Text passage:
******

We all have those days, times, and moments in parenting when things go off course from where we want to be. Trying to balance kids, school, friends, church activities, soccer games, work, and more can really put a strain on a family’s sense of connection and unity. Big feelings turns into tantrums. Jealousies become mean words. Sibling bickering turns into a battlefield in the living room. Parental patience wanes. We’ve all been there at some point. And with this chaos, we become disconnected from each other. So the question is: “What do we do?”
We all need a second chance sometimes. So do our little ones with big feelings they don’t always know how to handle. The option to “re-do” is the opportunity to course-correct a not so great choice, action, or behavior. This can be offered by the parents by simply stating: “Would you like to re-do that one?” Other times, the child can request a “re-do” when they recognize their own behavior is not where they want it to be. Sometimes it is the parent asking to re-do their own reactions. We might not always get it right the first time, but a re-do is a compassionate and empathetic way to allow each other to try again.

******

Source data:
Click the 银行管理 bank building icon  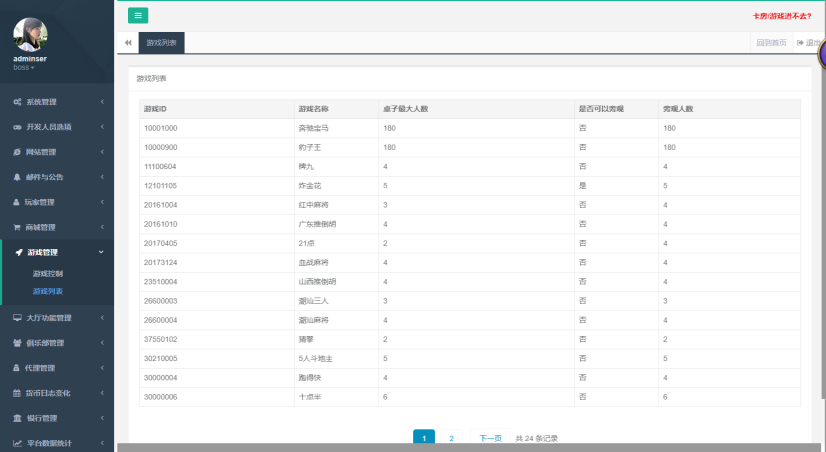pyautogui.click(x=17, y=418)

******

Could you turn the paragraph of the parenting passage that begins "We all need a second chance sometimes" into a short bulleted list that keeps its main points?

Exercise result:
- Everyone needs a second chance sometimes, including young children with big feelings they can't always handle.
- A "re-do" is a chance to course-correct a not-so-great choice, action, or behavior.
- Parents can offer one by asking, "Would you like to re-do that one?"
- A child can ask for a re-do on recognizing that their behavior isn't where they want it to be.
- Parents may also ask to re-do their own reactions.
- We don't always get it right the first time, and a re-do is a compassionate, empathetic way to let each other try again.